> Assigned task: Transcribe the entries exactly as they stand below, passing over any picture.

> Records for the exercise:

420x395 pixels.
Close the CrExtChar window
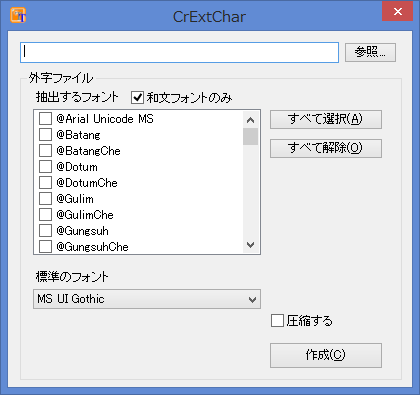pyautogui.click(x=397, y=12)
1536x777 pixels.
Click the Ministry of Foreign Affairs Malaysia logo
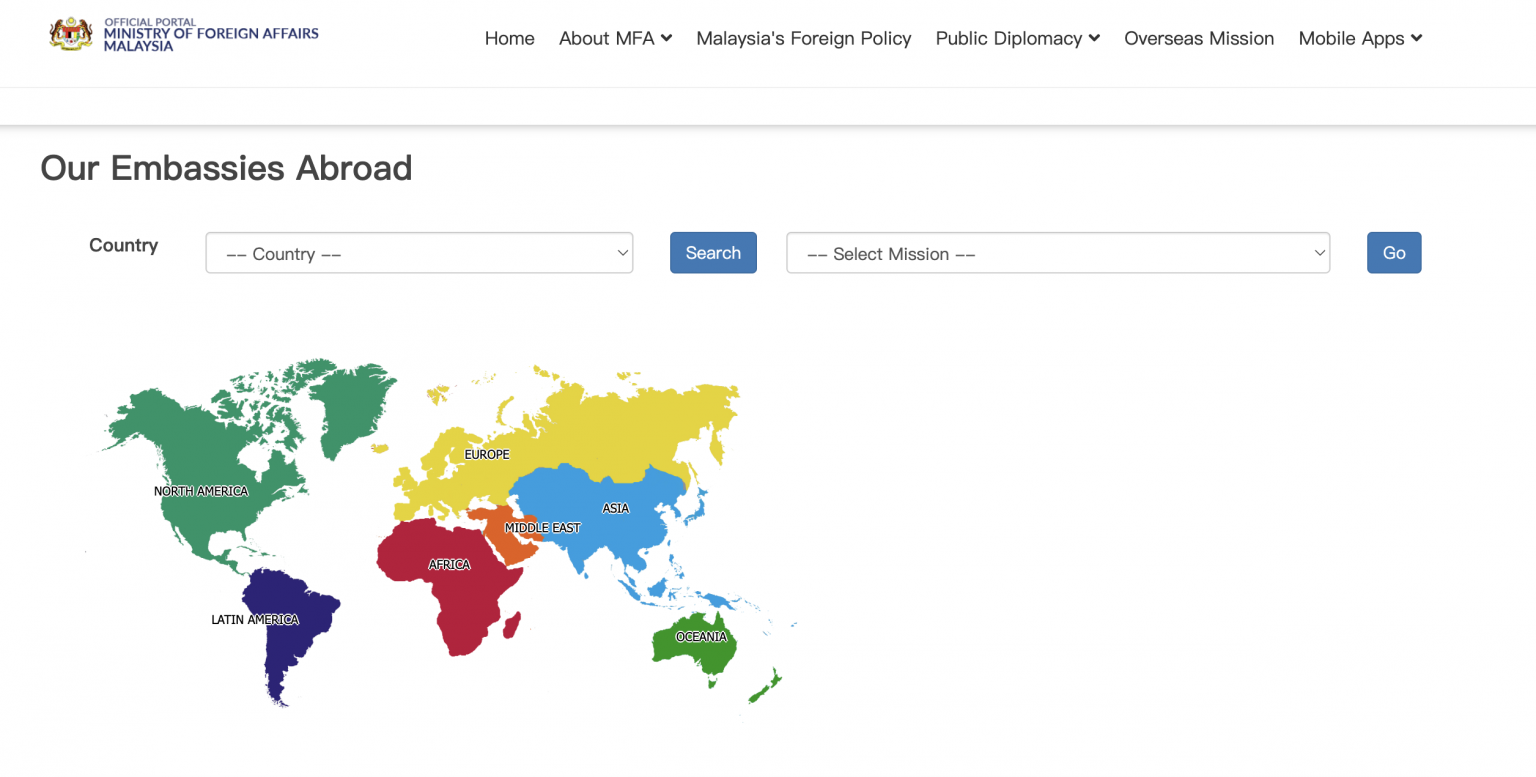tap(184, 36)
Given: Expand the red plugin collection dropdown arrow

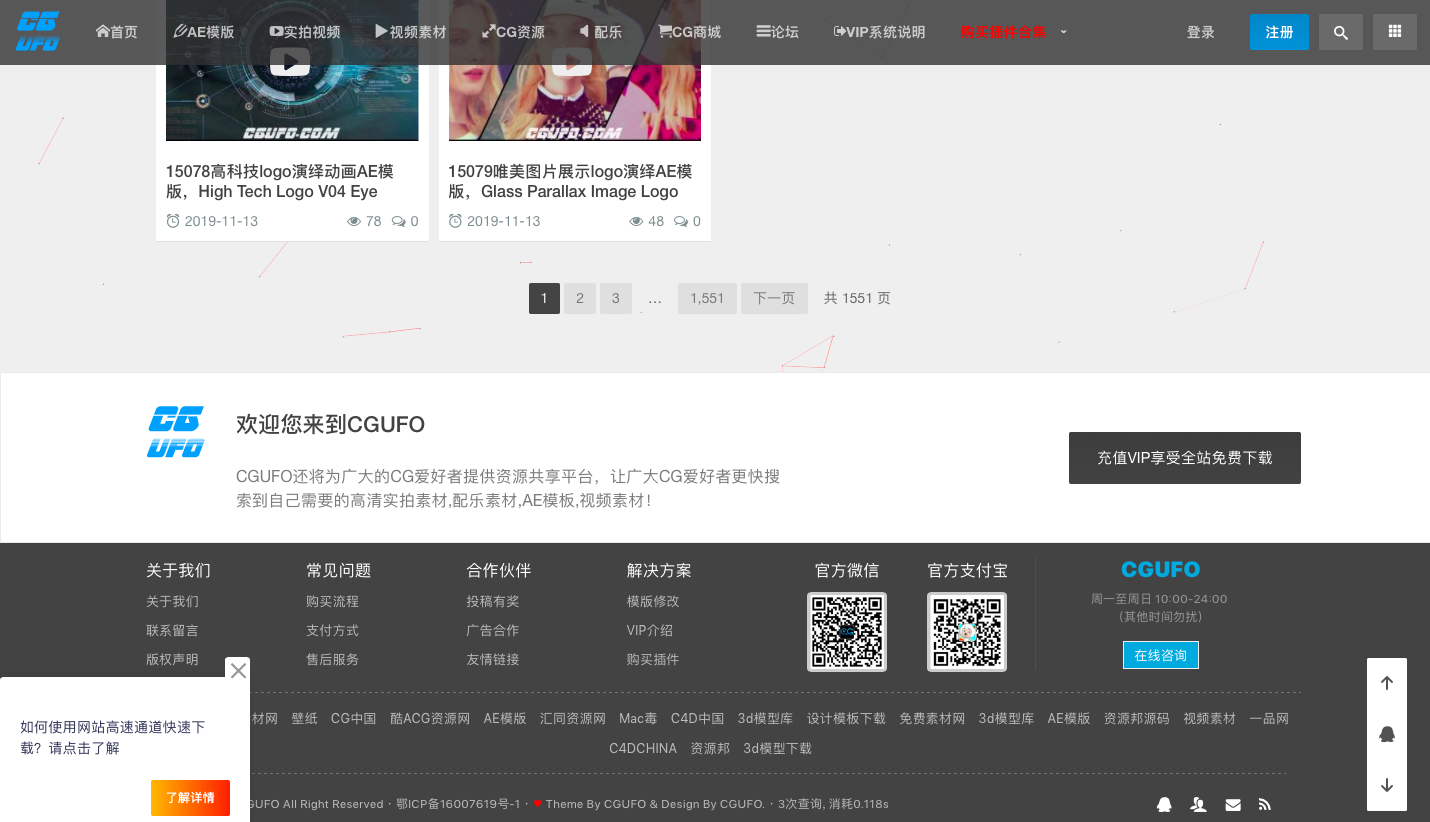Looking at the screenshot, I should click(x=1063, y=32).
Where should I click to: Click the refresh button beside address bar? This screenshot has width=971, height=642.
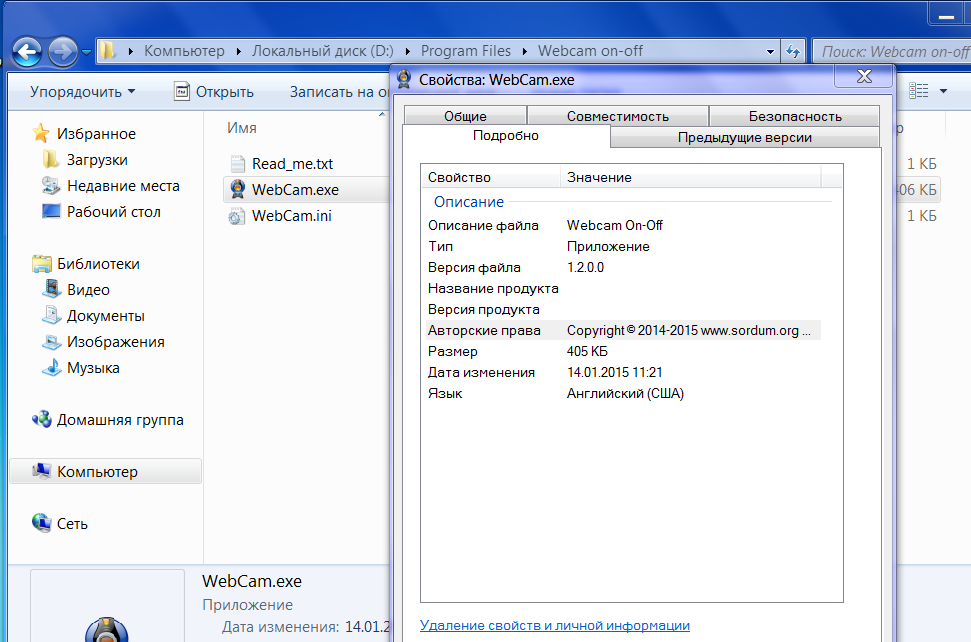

> Task response:
420x395 pixels.
Close the CrExtChar window
pyautogui.click(x=397, y=12)
1536x777 pixels.
Click the Ministry of Foreign Affairs Malaysia logo
tap(184, 36)
Given: Expand the red plugin collection dropdown arrow

Looking at the screenshot, I should click(x=1063, y=32).
Where should I click to: Click the refresh button beside address bar? This screenshot has width=971, height=642.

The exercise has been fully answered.